# Building ERDDAP Datasets

This notebook documents the process of creating XML fragments
for nowcast system run results files
for inclusion in `/opt/tomcat/content/erddap/datasets.xml`
on the `skookum` ERDDAP server instance.

The contents are a combination of:

* instructions for using the
`GenerateDatasetsXml.sh` and `DasDds.sh` tools found in the
`/opt/tomcat/webapps/erddap/WEB-INF/` directory
* instructions for forcing the server to update the datasets collection
via the `/results/erddap/flags/` directory
* code and metadata to transform the output of `GenerateDatasetsXml.sh`
into XML fragments that are ready for inclusion in `/opt/tomcat/content/erddap/datasets.xml`

In [3]:
from lxml import etree

**NOTE**

The next cell mounts the `/results` filesystem on `skookum` locally.
It is intended for use if when this notebook is run on a laptop 
or other non-Waterhole machine that has `sshfs` installed 
and a mount point for `/results` available in its root filesystem.

Don't execute the cell if that doesn't describe your situation.

In [4]:
!sshfs skookum:/results /results

In [2]:
metadata = {
    # For all datasets:
    'coverage_content_type': 'modelResult',
    'infoUrl': 'http://salishsea-meopar-tools.readthedocs.org/en/latest/results_server/index.html#salish-sea-model-results',
    'institution': 'UBC EOAS',
    'institution_fulname': 'Earth, Ocean &amp; Atmospheric Sciences, University of British Columbia',
    'license': '''The Salish Sea MEOPAR NEMO model results are copyright 2013-2016
by the Salish Sea MEOPAR Project Contributors and The University of British Columbia.

They are licensed under the Apache License, Version 2.0. http://www.apache.org/licenses/LICENSE-2.0''',
    'project': 'Salish Sea MEOPAR NEMO Model',
    'creator_name': 'Salish Sea MEOPAR Project Contributors',
    'creator_email': 'sallen@eos.ubc.ca',
    'creator_url': 'http://salishsea-meopar-docs.readthedocs.org/',
    'acknowledgement': 'MEOPAR, ONC, Compute Canada',
    'drawLandMask': 'over',
    # Details of individual datasets:
    # (keys are datasetIDs)
    'ubcSSnPointAtkinsonSSH15m': {
        
    },
    
    'ubcSSn3dvVelocity1h': {
        'title': 'Nowcast, Salish Sea, 3d u Velocity Field, Hourly',
        'summary': '''3d zonal (u) component velocity field values averaged over 1 hour intervals
from Salish Sea NEMO model nowcast runs.
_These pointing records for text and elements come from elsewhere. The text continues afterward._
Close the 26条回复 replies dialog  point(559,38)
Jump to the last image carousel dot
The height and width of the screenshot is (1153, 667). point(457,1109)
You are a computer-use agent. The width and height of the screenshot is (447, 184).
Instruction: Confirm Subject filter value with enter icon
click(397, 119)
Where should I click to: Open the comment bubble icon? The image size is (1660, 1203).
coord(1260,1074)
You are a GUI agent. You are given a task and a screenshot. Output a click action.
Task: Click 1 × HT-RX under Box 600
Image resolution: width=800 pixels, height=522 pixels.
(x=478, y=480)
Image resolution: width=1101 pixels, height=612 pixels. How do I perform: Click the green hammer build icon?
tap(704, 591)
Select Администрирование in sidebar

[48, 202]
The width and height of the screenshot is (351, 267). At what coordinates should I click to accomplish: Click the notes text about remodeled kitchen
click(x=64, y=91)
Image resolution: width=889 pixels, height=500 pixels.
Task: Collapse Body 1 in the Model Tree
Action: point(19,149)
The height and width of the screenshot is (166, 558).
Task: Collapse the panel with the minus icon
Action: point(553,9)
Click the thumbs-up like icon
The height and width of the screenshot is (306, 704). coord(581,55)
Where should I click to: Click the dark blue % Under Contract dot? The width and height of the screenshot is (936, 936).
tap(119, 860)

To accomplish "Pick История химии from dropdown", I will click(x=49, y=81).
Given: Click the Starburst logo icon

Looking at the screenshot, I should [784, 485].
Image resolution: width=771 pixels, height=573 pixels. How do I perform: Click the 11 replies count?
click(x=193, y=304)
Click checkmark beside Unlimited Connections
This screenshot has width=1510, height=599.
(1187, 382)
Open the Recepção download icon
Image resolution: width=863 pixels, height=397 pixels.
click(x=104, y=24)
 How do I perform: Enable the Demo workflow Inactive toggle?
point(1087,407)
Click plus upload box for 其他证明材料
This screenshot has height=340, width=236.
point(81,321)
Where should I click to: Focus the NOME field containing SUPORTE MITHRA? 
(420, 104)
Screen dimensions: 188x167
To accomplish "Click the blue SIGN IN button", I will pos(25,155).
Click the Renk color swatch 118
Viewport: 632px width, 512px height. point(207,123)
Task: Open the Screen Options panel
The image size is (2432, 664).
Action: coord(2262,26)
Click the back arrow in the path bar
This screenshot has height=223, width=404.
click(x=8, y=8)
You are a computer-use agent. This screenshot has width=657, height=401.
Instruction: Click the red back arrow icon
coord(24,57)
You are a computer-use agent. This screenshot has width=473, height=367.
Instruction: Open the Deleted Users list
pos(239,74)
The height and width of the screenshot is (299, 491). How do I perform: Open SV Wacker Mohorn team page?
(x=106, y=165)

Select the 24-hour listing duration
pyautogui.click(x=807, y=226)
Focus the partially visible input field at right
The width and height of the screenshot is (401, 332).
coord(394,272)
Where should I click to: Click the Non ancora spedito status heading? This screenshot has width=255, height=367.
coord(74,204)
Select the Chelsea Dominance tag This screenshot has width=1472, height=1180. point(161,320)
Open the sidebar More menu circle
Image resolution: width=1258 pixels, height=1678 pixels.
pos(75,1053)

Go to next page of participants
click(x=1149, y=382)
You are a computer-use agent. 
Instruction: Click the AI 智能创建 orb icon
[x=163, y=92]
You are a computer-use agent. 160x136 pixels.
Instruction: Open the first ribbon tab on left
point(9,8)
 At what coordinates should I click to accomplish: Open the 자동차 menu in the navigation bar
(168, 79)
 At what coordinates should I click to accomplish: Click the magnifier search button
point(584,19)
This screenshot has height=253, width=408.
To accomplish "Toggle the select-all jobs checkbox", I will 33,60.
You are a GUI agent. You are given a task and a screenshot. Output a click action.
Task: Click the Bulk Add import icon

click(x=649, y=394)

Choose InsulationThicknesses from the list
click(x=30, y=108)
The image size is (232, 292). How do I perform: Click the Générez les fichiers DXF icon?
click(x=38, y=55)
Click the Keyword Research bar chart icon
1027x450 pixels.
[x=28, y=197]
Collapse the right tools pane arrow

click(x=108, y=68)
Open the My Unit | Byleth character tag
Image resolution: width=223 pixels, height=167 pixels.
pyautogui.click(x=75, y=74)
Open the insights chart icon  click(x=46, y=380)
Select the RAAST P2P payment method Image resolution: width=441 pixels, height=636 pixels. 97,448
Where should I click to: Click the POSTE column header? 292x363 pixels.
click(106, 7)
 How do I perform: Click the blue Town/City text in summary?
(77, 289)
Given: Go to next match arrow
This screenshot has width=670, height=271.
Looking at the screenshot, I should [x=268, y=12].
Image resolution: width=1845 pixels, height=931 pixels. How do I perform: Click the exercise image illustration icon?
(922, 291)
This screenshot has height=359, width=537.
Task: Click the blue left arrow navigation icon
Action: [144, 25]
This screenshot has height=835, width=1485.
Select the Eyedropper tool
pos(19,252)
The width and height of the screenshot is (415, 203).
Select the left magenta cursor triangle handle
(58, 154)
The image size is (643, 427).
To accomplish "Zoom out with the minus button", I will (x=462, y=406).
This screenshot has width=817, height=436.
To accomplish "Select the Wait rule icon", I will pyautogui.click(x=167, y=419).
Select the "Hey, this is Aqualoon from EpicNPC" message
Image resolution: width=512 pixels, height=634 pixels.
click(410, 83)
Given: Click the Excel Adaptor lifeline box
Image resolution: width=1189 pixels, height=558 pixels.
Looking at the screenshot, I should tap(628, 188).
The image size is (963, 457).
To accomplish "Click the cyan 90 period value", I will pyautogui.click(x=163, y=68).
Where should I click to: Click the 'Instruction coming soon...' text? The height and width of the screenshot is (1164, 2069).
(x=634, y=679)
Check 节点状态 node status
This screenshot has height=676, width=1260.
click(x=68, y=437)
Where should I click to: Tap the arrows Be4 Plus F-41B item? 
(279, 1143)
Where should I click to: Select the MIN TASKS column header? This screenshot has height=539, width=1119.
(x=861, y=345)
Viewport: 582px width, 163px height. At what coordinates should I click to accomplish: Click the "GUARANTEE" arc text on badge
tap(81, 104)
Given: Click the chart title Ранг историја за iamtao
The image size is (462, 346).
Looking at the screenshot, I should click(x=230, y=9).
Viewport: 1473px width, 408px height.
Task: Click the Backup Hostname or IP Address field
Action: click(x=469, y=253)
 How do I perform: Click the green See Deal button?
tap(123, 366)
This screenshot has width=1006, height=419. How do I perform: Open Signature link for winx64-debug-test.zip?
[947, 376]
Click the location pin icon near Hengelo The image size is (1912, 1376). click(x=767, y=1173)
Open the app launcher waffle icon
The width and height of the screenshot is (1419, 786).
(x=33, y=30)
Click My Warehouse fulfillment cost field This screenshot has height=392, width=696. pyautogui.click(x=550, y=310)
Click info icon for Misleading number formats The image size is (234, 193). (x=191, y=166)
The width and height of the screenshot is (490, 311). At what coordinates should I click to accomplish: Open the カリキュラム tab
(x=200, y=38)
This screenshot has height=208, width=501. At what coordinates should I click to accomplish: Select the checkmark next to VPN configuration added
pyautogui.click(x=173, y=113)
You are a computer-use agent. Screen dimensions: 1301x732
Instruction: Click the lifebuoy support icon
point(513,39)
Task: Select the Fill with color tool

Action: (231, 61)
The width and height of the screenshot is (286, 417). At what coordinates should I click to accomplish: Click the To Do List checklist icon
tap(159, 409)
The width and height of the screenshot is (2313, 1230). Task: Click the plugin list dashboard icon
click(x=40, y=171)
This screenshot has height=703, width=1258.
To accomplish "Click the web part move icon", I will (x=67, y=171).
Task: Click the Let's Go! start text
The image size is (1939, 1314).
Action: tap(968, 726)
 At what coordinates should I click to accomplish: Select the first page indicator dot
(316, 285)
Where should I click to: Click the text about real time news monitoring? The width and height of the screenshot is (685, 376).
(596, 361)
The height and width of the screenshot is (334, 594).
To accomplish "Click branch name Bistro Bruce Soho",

The values are calculated for the entire model grid
that includes the Strait of Juan de Fuca, the Strait of Georgia, Puget Sound,
and Johnstone Strait on the coasts of Washington State and British Columbia.''',
    },
    
    'ubcSSn3dvVelocity1h': {
        'title': 'Nowcast, Salish Sea, 3d v Velocity Field, Hourly',
        'summary': '''3d meridional (v) component velocity field values averaged over 1 hour intervals
from Salish Sea NEMO model nowcast runs. The values are calculated for the entire model grid
that includes the Strait of Juan de Fuca, the Strait of Georgia, Puget Sound,
and Johnstone Strait on the coasts of Washington State and British Columbia.''',
    },
    
    'ubcSSn3dwVelocity1h': {
        'title': 'Nowcast, Salish Sea, 3d w Velocity Field, Hourly',
        'summary': '''3d vertical (w) component velocity field values averaged over 1 hour intervals
from Salish Sea NEMO model nowcast runs. The values are calculated for the entire model grid
that includes the Strait of Juan de Fuca, the Strait of Georgia, Puget Sound,
and Johnstone Strait on the coasts of Washington State and British Columbia.''',
    },
}

In [24]:
tree = etree.parse('/results/erddap/logs/GenerateDatasetsXml.out')
root = tree.getroot()

In [25]:
def print_tree(root):
    print(etree.tostring(root, pretty_print=True).decode('ascii'))

In [26]:
print_tree(root)

<dataset type="EDDGridFromNcFiles" datasetID="nowcast_faa8_4044_5dbf" active="true">
    <reloadEveryNMinutes>60</reloadEveryNMinutes>
    <updateEveryNMillis>10000</updateEveryNMillis>
    <fileDir>/results/SalishSea/nowcast/</fileDir>
    <recursive>true</recursive>
    <fileNameRegex>.*SalishSea_1h_\d{8}_\d{8}_grid_W\.nc</fileNameRegex>
    <metadataFrom>last</metadataFrom>
    <matchAxisNDigits>20</matchAxisNDigits>
    <fileTableInMemory>false</fileTableInMemory>
    <accessibleViaFiles>false</accessibleViaFiles>
    <!-- sourceAttributes>
        <att name="Conventions">CF-1.1</att>
        <att name="file_name">SalishSea_1h_20160121_20160121_grid_W.nc</att>
        <att name="history">Thu Jan 21 14:33:12 2016: ncks -4 -L4 -O SalishSea_1h_20160121_20160121_grid_W.nc SalishSea_1h_20160121_20160121_grid_W.nc</att>
        <att name="NCO">4.4.2</att>
        <att name="production">An IPSL model</att>
        <att name="TimeStamp">21/01/2016 14:20:02 -0800</att>
    </sourceAttribute

In [27]:
print(root.tag)
print(root.get('datasetID'))
datasetID = 'ubcSSn3dwVelocity1h'
root.attrib['datasetID'] = datasetID
print(root.get('datasetID'))

dataset
nowcast_faa8_4044_5dbf
ubcSSn3dwVelocity1h